FNDC3B promotes cell migration and tumor metastasis in hepatocellular carcinoma

// Chin-Hui Lin 1 , Yao-Wen Lin 1 , Ying-Chun Chen 1 , Chen-Chung Liao 2 , Yuh-Shan Jou 3 , Ming-Ta Hsu 1 , Chian-Feng Chen 1 1 VYM Genome Research Center, National Yang-Ming University, Taipei, Taiwan 2 Proteomics Research Center, National Yang-Ming University, Taipei, Taiwan 3 Institutes of Biomedical Sciences, Academia Sinica, Taipei, Taiwan Correspondence to: Chian-Feng Chen, email: cfchen@ym.edu.tw Keywords: FNDC3B, hepatocellular carcinoma, metastasis Received: April 05, 2016      Accepted: June 13, 2016      Published: July 01, 2016 ABSTRACT Recurrence and metastasis are common in hepatocellular carcinoma (HCC) and correlate with poor prognosis. We investigated the role of fibronectin type III domain containing 3B ( FNDC3B ) in HCC metastasis. Overexpression of FNDC3B in HCC cell lines enhanced cell migration and invasion.
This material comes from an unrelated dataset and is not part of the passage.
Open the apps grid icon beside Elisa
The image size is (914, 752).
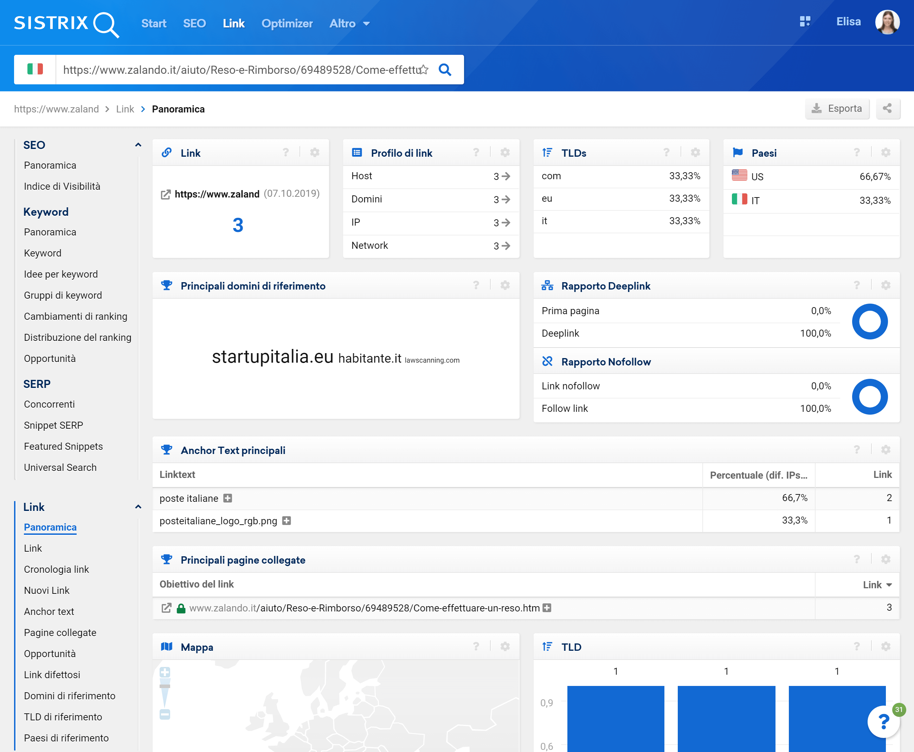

On the other hand, knockdown of FNDC3B using short-hairpin RNA reduced tumor nodule formation in both intra- and extra-hepatic metastasis. High levels of FNDC3B were observed in metastatic HCCs and correlated with poor patient survival and shorter recurrence time. Mutagenesis and LC-MS/MS analyses showed that FNDC3B promotes cell migration by cooperating with annexin A2 (ANXA2). Furthermore, FNDC3B and ANXA2 expression correlated negatively with patient survival. Our results indicate that FNDC3B behaves like an oncogene by promoting cell migration. This suggests FNDC3B could serve as a biomarker and therapeutic target for HCC metastasis.